Edge Web browse
In 18 days, Internet Explorer will turn 20 years old. But rather than celebrating with a new version, as it did for birthday number 15, Microsoft will be shoving IE away into an obscure folder with other legacy applications — you know, like Paint. Though the browser will live on, mostly for the sake of enterprise users, it will only receive security patches going forward (read: no new features or design changes). Just as important, it will no longer be the default browser in Windows. That honor now goes to Edge, a cleaner, leaner browser that makes its debut on Win 10. Microsoft hopes that with the name change, fresh design, smarter features and improved performance, Edge will be enough to convince people to set aside whatever negative impressions they may have had of Internet Explorer.

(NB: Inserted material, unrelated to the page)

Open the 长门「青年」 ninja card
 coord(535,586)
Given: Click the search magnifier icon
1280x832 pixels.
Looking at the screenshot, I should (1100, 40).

There’s not much to Edge’s design, and that’s a good thing. As in Chrome, there’s just one bar toward the top of the screen that doubles as the address box and search field. Nearby are self-explanatory icons for forward, back and refresh. Up in the upper-right corner, you’ll see four icons, which allow you to mark up a page (more on that later) or share a page (more on that later as well). The icon farthest to the left is where you’ll find your favorites, browsing history, downloads and your so-called Reading List, which I’ll tell you about shortly. Meanwhile, the icon all the way on the right brings up various settings, including the ability to swap out the default white theme for a black background. (I prefer the stock light one, but that’s just me.) Lastly, there are buttons just to the right of the address bar for adding favorites and entering Reading View. As with everything else here, these icons are exactly where you’d expect them to be, and even if you’re a first-time user, it should be obvious at a glance what these buttons are for.